It’s time to talk about talking agents.
As covered in last Thursday’s issue, OpenAI just released gpt-realtime, its new model for conversational agents. gpt-realtime is a speech-to-speech model, meaning that it takes human speech as an input, reasons through an answer, and responds with a realistic, computer-generated voice of its own. Right off the bat, its capabilities are pretty impressive: improved intelligence and instruction following compared with prior models, plus the ability to accept images as input and use MCP servers.
The most interesting thing about the announcement, though, is what it says about AI agents’ readiness for the human world. Up to this point, most of the agents that have delivered real value are business automations performing tasks like summarizing documents, debugging code, and performing data analyses. For most of these, the agent chugs away silently in the background, interfacing only with a trained human user—if anyone at all.
gpt-realtime, though, is the latest example of a new class of models that interact with humans the way we interact with each other: through speech. So far, the overwhelmingly dominant application of this type of agent has been customer service calls—injecting intelligence into the otherwise dumb decision trees that have taught everyone to just say “I WANT TO SPEAK TO A HUMAN” over and over again.
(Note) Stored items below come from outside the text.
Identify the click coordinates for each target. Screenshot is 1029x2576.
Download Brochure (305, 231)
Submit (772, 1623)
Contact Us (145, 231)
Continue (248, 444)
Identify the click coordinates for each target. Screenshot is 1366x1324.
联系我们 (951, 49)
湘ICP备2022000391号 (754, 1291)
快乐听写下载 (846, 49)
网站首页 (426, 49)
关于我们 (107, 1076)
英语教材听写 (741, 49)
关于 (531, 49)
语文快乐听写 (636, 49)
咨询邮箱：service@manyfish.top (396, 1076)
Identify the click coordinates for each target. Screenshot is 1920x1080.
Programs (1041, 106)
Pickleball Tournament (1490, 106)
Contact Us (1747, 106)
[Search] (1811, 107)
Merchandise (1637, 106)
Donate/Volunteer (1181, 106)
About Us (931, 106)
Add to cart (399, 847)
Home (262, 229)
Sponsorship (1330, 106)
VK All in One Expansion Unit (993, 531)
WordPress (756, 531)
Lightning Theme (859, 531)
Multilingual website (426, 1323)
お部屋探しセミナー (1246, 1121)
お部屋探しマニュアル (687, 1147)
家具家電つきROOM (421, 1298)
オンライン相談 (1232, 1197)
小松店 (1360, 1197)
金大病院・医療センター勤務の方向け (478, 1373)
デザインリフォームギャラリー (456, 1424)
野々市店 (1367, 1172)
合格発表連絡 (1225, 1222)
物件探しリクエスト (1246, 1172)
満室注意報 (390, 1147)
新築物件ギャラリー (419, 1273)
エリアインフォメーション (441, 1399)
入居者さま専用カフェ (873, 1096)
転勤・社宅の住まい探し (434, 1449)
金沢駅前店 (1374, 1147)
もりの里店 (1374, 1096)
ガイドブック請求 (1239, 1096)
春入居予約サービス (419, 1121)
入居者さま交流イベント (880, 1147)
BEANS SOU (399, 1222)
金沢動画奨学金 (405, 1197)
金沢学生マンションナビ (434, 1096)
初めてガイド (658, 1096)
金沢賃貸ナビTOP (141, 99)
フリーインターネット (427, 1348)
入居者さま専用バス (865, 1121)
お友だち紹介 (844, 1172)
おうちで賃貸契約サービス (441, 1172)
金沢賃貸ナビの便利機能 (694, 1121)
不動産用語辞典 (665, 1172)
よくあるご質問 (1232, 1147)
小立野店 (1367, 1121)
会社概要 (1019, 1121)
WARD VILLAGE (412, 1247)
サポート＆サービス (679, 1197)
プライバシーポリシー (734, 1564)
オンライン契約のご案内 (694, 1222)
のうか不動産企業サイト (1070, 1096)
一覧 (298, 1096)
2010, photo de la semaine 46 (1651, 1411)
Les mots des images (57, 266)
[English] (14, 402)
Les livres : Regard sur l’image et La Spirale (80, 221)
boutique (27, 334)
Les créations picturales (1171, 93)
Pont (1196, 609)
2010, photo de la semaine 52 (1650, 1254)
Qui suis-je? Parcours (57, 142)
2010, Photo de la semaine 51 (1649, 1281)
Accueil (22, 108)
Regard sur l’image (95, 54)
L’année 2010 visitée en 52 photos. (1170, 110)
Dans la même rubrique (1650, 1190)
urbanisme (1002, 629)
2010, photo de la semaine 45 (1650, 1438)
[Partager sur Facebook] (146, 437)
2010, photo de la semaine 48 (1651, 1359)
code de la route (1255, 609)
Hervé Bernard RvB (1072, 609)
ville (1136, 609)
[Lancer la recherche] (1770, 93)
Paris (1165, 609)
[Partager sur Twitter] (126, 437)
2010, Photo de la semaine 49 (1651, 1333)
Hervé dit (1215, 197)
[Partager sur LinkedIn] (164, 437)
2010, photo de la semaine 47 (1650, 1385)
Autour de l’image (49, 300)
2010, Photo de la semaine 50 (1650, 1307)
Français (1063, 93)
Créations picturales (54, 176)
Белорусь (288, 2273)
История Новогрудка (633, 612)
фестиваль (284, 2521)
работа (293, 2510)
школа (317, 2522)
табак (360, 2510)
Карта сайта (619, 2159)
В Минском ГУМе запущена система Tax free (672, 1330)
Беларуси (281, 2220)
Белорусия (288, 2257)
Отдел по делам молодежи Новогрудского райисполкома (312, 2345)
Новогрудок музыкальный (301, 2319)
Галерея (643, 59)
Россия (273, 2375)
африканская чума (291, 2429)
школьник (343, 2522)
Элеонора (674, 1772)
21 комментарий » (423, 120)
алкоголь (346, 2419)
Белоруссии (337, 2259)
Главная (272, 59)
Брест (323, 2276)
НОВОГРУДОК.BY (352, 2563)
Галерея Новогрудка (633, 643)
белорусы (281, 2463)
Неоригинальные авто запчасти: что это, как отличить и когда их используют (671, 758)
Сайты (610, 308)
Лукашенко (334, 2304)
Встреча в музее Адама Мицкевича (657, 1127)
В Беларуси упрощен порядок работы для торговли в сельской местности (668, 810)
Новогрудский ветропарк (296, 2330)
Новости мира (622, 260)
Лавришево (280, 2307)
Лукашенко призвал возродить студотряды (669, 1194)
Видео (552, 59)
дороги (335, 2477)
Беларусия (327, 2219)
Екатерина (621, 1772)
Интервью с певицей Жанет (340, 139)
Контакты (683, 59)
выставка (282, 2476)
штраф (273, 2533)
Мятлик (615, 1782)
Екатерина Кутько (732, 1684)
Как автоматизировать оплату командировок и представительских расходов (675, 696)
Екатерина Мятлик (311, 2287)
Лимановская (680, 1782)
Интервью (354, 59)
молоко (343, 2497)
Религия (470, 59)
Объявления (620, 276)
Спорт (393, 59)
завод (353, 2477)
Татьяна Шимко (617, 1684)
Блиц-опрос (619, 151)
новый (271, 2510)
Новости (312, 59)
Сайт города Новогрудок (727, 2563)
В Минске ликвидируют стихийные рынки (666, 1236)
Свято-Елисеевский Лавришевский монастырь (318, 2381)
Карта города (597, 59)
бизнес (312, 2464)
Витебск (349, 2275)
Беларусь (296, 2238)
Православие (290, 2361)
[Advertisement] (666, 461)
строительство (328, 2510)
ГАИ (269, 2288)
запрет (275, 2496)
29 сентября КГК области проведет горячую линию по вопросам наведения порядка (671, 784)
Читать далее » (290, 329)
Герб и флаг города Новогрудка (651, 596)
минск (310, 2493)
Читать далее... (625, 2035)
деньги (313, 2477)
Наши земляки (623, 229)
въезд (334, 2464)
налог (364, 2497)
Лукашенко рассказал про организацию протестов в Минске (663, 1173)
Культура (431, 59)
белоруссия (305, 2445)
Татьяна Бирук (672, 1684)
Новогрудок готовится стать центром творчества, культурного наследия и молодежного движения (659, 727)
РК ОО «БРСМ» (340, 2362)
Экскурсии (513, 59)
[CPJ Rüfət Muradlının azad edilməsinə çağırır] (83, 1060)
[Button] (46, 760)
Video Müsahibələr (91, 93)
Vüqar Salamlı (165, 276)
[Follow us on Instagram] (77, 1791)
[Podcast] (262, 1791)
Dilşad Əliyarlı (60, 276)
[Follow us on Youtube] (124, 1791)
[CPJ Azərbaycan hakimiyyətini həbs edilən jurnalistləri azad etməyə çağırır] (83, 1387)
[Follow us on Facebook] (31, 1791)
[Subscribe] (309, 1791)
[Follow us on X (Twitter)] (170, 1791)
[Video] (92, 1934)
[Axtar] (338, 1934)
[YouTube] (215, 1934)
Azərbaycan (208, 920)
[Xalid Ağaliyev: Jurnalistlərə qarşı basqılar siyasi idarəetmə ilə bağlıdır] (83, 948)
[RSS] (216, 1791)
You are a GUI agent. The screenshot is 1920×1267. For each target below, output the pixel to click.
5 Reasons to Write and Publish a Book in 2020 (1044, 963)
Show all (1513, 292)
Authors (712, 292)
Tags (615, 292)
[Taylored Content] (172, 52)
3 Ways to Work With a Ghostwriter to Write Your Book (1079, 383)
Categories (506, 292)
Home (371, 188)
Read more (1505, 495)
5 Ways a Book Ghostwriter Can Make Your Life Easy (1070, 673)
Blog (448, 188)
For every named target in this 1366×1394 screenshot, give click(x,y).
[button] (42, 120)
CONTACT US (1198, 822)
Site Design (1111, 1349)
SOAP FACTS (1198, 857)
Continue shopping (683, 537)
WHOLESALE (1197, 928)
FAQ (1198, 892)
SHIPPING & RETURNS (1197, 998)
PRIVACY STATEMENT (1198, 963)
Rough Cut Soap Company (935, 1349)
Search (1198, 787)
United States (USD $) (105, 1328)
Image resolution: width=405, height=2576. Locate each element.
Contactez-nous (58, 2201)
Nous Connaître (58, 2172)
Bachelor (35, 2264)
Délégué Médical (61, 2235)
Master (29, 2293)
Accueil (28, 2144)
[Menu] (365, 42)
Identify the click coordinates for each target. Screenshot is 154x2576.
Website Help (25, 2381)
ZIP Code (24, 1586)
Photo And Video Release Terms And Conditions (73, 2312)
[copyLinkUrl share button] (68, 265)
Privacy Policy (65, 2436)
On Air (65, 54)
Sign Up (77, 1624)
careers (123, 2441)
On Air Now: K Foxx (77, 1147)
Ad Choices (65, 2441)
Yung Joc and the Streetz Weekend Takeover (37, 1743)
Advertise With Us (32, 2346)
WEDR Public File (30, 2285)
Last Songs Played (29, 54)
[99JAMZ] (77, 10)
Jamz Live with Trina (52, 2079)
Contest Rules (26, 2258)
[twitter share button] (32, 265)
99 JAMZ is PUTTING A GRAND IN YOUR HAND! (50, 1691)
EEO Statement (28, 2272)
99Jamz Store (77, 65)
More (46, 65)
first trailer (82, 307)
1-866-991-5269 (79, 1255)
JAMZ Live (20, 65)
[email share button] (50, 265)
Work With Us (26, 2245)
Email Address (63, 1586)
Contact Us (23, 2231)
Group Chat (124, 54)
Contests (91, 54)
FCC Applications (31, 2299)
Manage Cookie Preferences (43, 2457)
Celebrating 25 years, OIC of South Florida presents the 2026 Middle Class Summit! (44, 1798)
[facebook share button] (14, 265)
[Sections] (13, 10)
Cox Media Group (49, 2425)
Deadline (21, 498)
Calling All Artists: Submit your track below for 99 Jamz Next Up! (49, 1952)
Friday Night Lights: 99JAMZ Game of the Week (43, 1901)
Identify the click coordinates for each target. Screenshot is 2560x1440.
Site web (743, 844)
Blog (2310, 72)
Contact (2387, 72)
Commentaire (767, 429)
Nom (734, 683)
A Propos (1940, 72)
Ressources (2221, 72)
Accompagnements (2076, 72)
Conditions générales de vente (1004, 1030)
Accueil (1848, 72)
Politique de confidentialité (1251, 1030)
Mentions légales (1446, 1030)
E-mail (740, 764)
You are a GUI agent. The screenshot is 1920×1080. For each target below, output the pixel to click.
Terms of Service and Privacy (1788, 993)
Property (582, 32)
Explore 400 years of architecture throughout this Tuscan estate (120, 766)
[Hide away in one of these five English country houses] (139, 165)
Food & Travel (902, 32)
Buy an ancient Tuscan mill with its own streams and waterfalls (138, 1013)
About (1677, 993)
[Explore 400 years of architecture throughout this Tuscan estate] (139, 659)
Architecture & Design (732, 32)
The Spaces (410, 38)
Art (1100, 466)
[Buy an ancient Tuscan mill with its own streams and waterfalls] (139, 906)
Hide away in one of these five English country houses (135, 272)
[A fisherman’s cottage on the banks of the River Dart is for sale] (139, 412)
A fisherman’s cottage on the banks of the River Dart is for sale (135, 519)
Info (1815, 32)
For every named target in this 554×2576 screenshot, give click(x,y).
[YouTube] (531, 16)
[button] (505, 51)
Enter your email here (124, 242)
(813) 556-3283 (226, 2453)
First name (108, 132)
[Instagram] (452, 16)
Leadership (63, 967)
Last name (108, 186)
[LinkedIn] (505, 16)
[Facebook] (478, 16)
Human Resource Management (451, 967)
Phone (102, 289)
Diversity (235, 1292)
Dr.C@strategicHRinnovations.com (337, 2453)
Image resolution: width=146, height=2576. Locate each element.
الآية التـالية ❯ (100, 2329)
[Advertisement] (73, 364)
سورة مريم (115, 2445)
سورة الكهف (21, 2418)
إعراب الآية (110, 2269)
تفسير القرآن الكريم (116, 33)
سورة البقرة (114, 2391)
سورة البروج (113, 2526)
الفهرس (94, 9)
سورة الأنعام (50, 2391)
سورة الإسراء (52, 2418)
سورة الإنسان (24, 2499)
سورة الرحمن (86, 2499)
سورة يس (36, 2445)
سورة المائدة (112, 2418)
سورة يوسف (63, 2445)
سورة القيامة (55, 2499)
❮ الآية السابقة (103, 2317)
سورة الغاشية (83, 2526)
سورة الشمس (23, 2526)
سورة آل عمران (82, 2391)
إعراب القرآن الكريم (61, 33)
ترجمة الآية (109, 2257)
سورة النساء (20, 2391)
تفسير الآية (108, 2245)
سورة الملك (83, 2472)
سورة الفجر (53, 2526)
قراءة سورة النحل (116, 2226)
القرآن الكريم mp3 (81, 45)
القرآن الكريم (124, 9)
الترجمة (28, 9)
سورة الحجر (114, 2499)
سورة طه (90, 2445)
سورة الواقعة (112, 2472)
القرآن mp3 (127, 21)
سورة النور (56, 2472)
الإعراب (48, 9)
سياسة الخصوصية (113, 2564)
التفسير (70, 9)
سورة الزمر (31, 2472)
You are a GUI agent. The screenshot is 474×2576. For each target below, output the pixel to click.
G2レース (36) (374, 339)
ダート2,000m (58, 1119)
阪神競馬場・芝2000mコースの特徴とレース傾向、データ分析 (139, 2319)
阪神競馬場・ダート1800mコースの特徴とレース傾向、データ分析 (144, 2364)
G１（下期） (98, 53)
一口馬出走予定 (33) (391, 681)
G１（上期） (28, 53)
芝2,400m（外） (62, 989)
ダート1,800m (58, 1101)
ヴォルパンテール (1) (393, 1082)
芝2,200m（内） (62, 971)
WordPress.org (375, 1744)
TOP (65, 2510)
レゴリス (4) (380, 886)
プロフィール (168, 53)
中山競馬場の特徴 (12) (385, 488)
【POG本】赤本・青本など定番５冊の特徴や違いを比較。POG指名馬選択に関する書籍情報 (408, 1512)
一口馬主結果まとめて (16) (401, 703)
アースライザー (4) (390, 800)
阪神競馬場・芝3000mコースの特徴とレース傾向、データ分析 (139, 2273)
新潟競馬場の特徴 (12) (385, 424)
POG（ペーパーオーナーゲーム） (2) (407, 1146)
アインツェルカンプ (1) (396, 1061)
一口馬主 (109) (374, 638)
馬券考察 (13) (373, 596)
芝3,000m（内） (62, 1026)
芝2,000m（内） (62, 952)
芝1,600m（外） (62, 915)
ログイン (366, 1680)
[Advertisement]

But the possibilities are so much greater. Think of all the desk work you perform on a daily basis that involves clicking mindlessly at a screen. Here are a few pulled randomly from my to-do list: categorize my transactions from last month, move funds from my checking account to investments, make a list of essential agent tools covered in previous issues for members of our community (shameless plug)—and buy a new bathmat. It would be really nice to have a full-time personal assistant to do these for me, but unless Jeff Bezos suddenly feels the need to drop a couple million to buy an AI agent newsletter for the Washington Post, that’s a bit out of my budget.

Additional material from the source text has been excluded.